Come One, Come All
I teach students of all ages and abilities how to play the piano using a very simple approach. I combine the traditions of the past, technology of the future and techniques from the masters. This three-tier approach is the foundation of my teaching style. I combine that with an even more important philosophy. I teach the student not just the curriculum. Every student has his or her own unique learning style. Understanding the learning styles of my students has proven to be the most effective way for me to teach the curriculum.
Traditions of the Past
Faber, Alfred, Hanon, Scales, Bach… I teach these because they work. Generations of teachers and students have accomplished great things using respected author’s and master’s methods. You know the saying; “if it ain’t broke don’t fix it!” Terrible grammar, but totally true.
Technology of the Future
Does your child enjoy playing video games? Does your child enjoy music? Is technology a big part of your families daily routine? If so, this curriculum is for you. My students will use iPads and assorted video game style music apps as an engaging, fun and effective method of learning how to play, sing, understand and interact with music. Additionally, these powerful tools allow us to interact with our students in ways never before possible. With this technology I can automatically receive weekly reports to track progress in between lessons. I can assign home challenges during the week for additional practice songs and exercises. Additionally, many of the most popular author’s method books are available in this format, creating a much more convenient, engaging and affordable way to access these materials. With equal parts of creativity and core curriculum, this musically rich environment is sure to inspire, motivate and help develop your child’s love of music and learning.

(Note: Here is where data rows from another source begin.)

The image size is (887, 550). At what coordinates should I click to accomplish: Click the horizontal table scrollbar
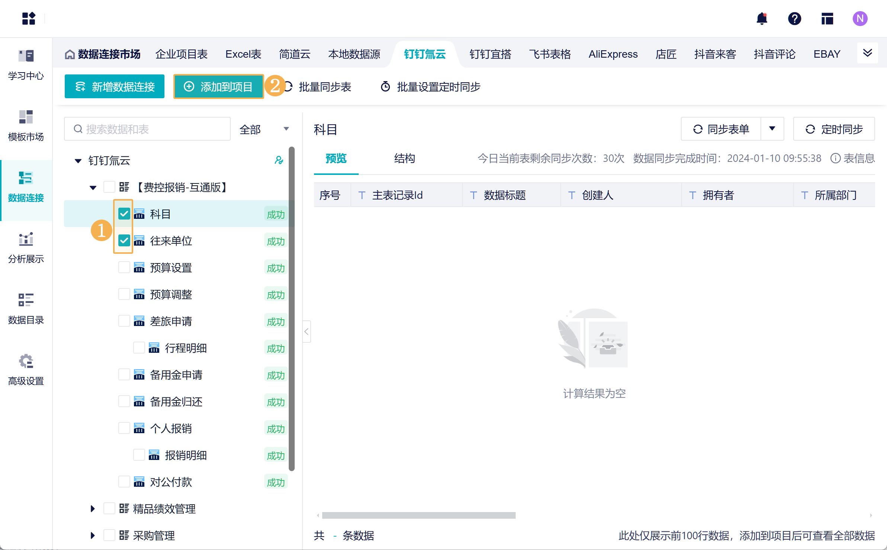[x=419, y=515]
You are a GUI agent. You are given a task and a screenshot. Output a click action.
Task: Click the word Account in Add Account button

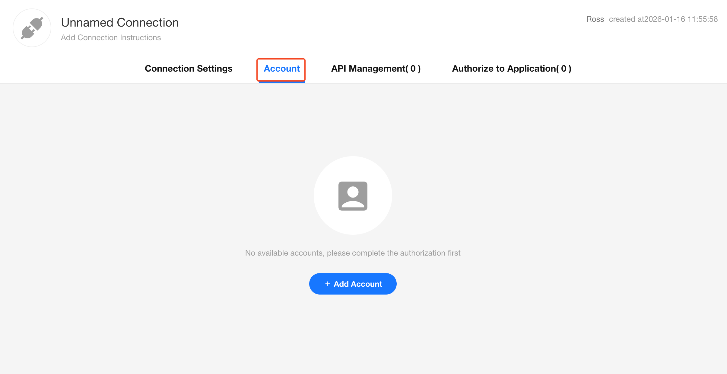[366, 284]
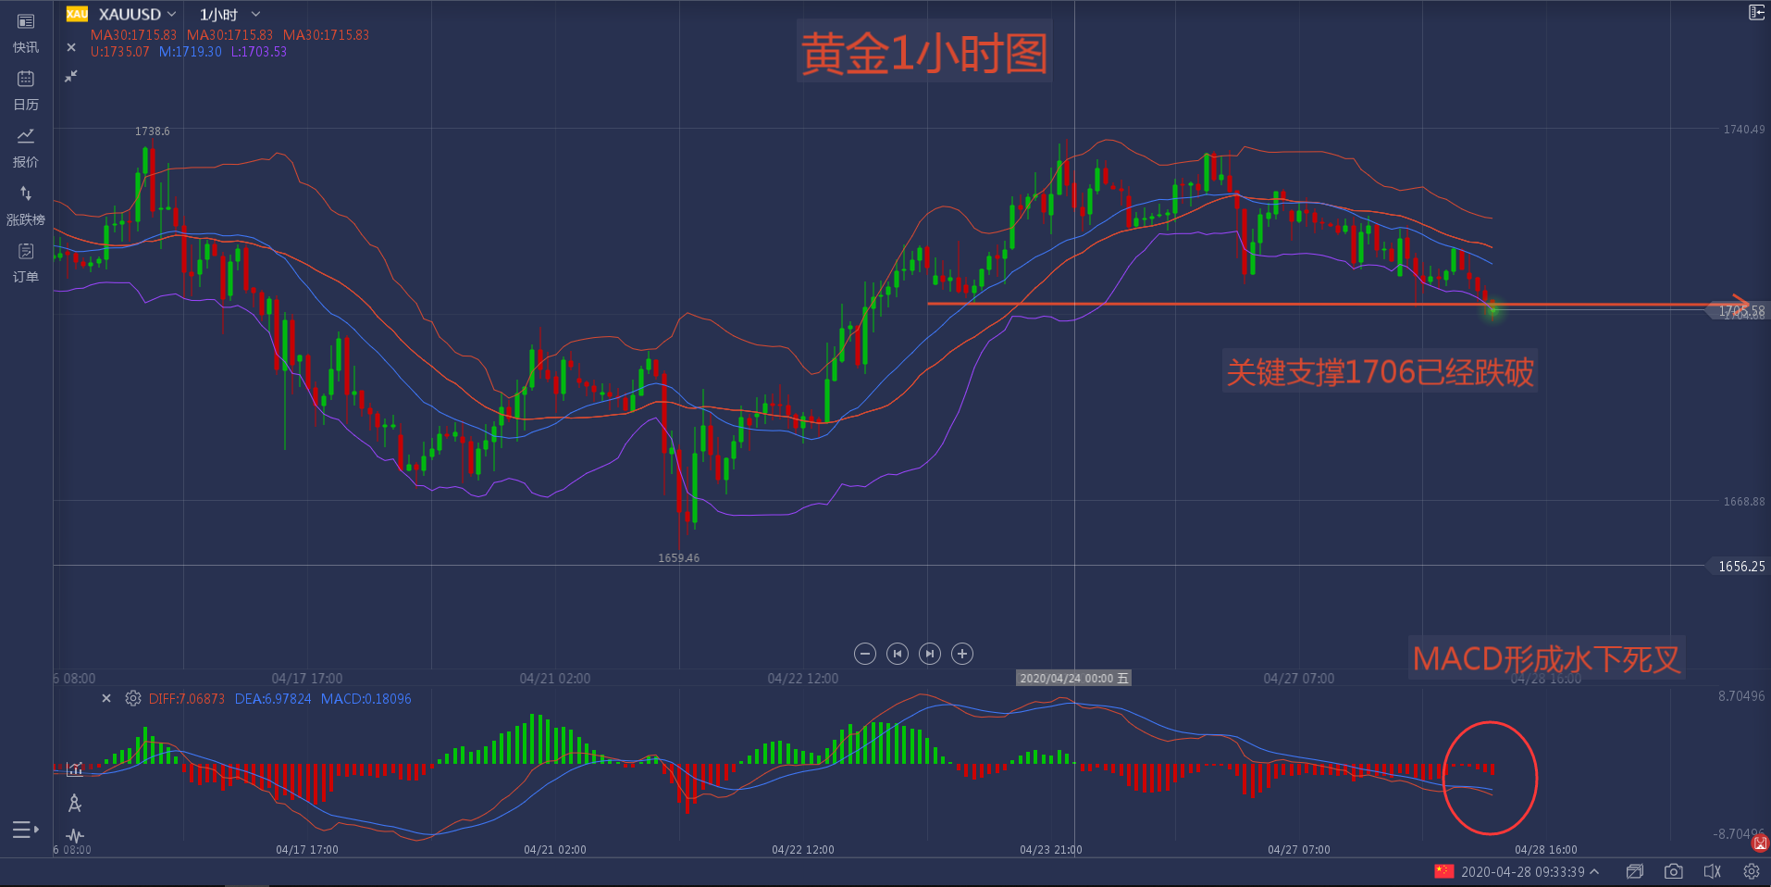Open the hamburger menu at bottom left
This screenshot has width=1771, height=887.
(25, 830)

Techniques From the Masters
Proper technique is essential to progressing as a pianist. In the absence of good piano technique, is the presence of bad habits. Considering how hard it is to break bad habits, you can understand why I focus so much on this critical discipline during the early childhood development stages. If you’re an older, self-taught, pianist you know exactly what I’m talking about. Not to worry. Although it’s never easy breaking a bad habit, it is always worth it.